On April 18, 1871, he was married to Evelyn Byrd Moale (1847–1916), a daughter of William Armistead Moale (1800–1880) of Baltimore, Maryland, who was a descendant of the Carter and Byrd families of Virginia. Her sister Judith Carter Moale was married to Robert Livingston Cutting Jr., a prominent banker. Together, they were the parents of four children:

- Evelyn Byrd Burden (1874–1968), who did not marry.
- Isaiah Townsend Burden Jr. (1875–1953), who married Florence Sheedy (1888–1949) of Denver in June 1911.
- William Armistead Moale Burden Sr. (1877–1909), who married Florence Vanderbilt Twombly (1881–1969), a daughter of Florence Adele Vanderbilt Twombly and Hamilton McKown Twombly, in 1904.
- Gwendolyn Townsend Burden (1884–1935), who married David Dows (1885–1966) in December 1911.

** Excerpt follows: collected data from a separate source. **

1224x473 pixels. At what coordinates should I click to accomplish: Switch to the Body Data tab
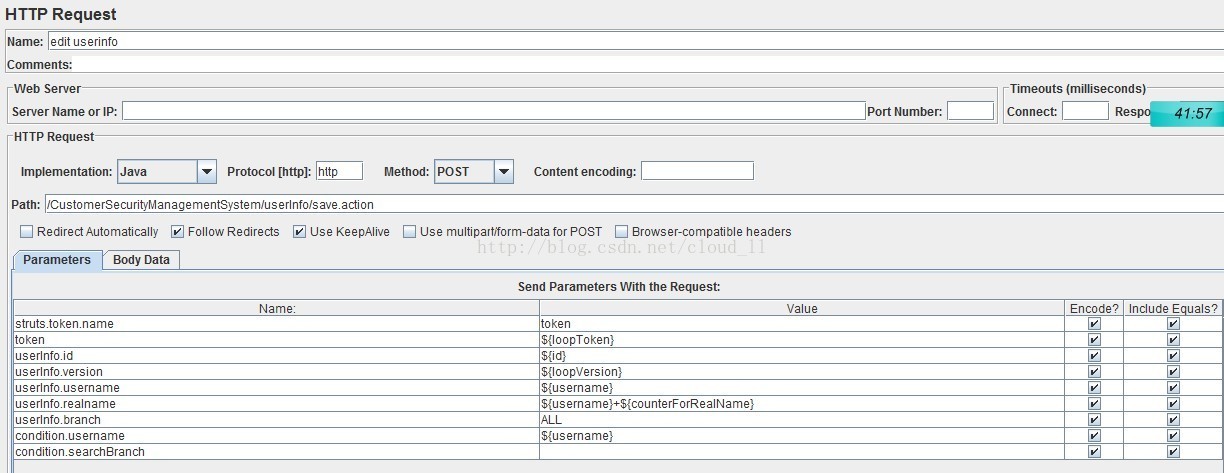click(x=141, y=260)

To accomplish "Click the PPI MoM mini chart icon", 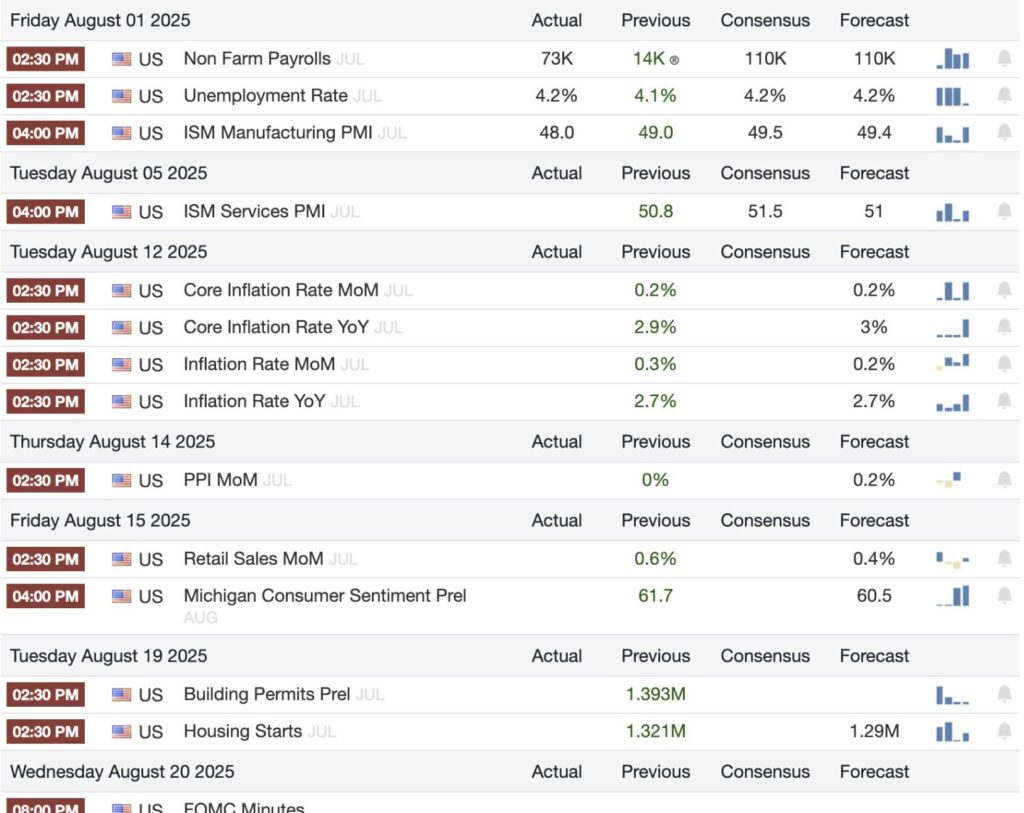I will click(950, 480).
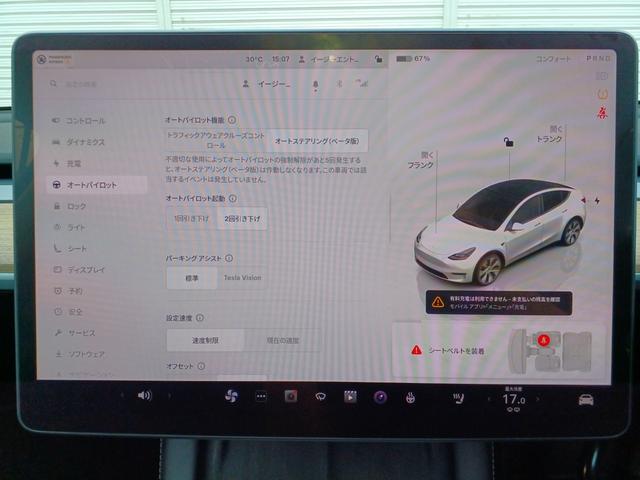
Task: Select 現在の速度 for set speed
Action: (283, 341)
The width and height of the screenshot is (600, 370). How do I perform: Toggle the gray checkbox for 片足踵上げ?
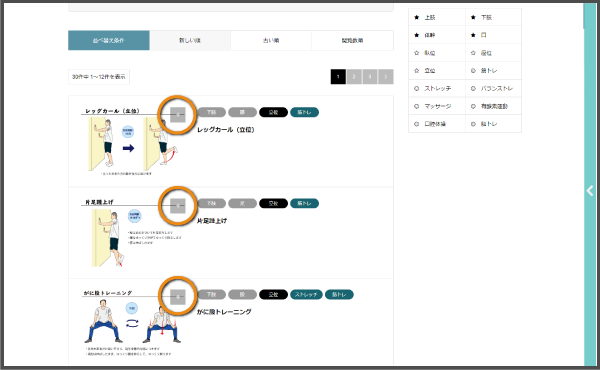(178, 205)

Burden died on April 23, 1913. Following his death, he was buried at the Albany Rural Cemetery in Menands, New York.

===Descendants===
Through his son William, he was the paternal grandfather of William Armistead Moale Burden Jr. (1906–1984), a banker who served as U.S. Ambassador to Belgium from 1959 to 1961, and Shirley Carter Burden (1908–1989), a prominent photographer.